Personal information
- Native name: Шамиль Мамедов Шамиль Алиевич Мамедов
- Full name: Shamil Alievich Mamedov
- Born: 8 February 2001 (age 25) Belidzhi, Dagestan, Russia
- Height: 1.70 m (5 ft 7 in)

Sport
- Country: Russia (2018–2024); Bulgaria (2026–present);
- Sport: Amateur wrestling
- Weight class: 65 kg
- Event: Freestyle
- Coached by: Dzhamal Aliev Vagif Kaziev

Achievements and titles
- World finals: (2023)

Medal record
Men's freestyle wrestling
Representing Bulgaria
Grand Prix
| Silver medal – second place | 2026 Ulaanbaatar | 65 kg |
Dan Kolov & Nikola Petrov Tournament
| Gold medal – first place | 2026 Plovdiv | 65 kg |
Representing Individual Neutral Athletes
World Championships
| Bronze medal – third place | 2023 Belgrade | 65 kg |
Representing Russian Wrestling Federation
Yasar Dogu Tournament
| Gold medal – first place | 2022 Istanbul | 65 kg |
Representing Russia
Junior World Championships
| Gold medal – first place | 2021 Ufa | 65 kg |
Representing Moscow Oblast
Golden Grand Prix Ivan Yarygin
| Gold medal – first place | 2022 Krasnoyarsk | 65 kg |
| Gold medal – first place | 2023 Krasnoyarsk | 65 kg |
Russian National Championships
| Gold medal – first place | 2023 Kaspiysk | 65 kg |
| Gold medal – first place | 2024 Novoivanovskoye | 65 kg |

= Shamil Mamedov =

Bulgarian freestyle wrestler (born 2001)

Shamil Mamedov (Шамиль Алиевич Мамедов; born 8 February 2001) is a Russian-born Bulgarian freestyle wrestler who wrestles in the 65 kg category on the international circuit. He claimed a bronze medal at the 2023 World Championships.

==Early life==
Shamil was born in the town of Belidzhi, Dagestan, Russia in a family of Lezgin ethnicity. He started wrestling at the age of 6 under his first coach, Minazhudin Kudiev. In his high school years, he moved to Makhachkala and joined the Gamid Gamidov wrestling club. Mamedov is coached by Dzhamal Aliev and Vagif Kaziev.

== Career ==

=== Age-group ===
In 2018, he made the cadet world team and competed at the cadet world championships in Zagreb, Croatia, but he came in fifth.

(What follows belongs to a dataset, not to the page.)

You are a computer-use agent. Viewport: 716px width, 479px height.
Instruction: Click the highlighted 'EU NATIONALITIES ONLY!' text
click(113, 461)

In 2021, he won the Junior Russian nationals at 65 kg and made the world team, where he came in first at the 2021 World Junior Wrestling Championships, in the final match he beat Ziraddin Bayramov of Azerbaijan.

===2022===
After the junior world title, On January 28, 2022, he made his senior debut at the Grand Prix Ivan Yarygin 2022, where he placed first at 65 kg. In the final match, he was victorious against his countryman, Ramazan Ferzaliev. One month later, he earned a gold medal at the Yasar Dogu 2022, becoming winner over Olympian Morteza Ghiasi of Iran, world bronze medalist Tömör-Ochiryn Tulga from Mongolia and Russia's world champion Zagir Shakhiev. He met an Olympic bronze medalist Gadzhimurad Rashidov in the final bout of Russian tournament "Spartakiad" in Kazan, on August 26. He won the bout by scores.

===2023===
In the beginning of 2023 he won the Grand Prix Ivan Yarygin 2023, in the final he faced Gadzhimurad Rashidov again, and won in a close match. On April 26, Shamil met three-time world champion Haji Aliyev of Azerbaijan at Poddubny Wrestling League 4, that was held in Almaty, Kazakhstan. He won the match by the score 7-2. On June 21, he took first place at the 2023 Russian National Championships that were held in Kaspiysk, Dagestan. In the final match he beat his teammate Ibragim Ibragimov by the score 8-2. On September 18, he competed at the 2023 World Championships, where he lost to his countryman Ismail Musuakev (Hungary), but went on to wrestle back and win a bronze medal against Rahman Amouzad of Iran.

===2024===
In April, he placed first at the Russian nationals, in the final match he over world champion Abasgadzhi Magomedov. In June, he got a quota place for the 2024 Summer Olympics held in Paris, France, as an independent neutral athlete.

=== 2025 ===
In January, Mamedov received a Bulgarian passport, a procedure initiated by the Bulgarian Wrestling Federation in process to switch his sporting allegiance from Russia to Bulgaria. In December, he was granted permission to compete for Bulgaria by the Governing Board of the Bulgarian Wrestling Federation.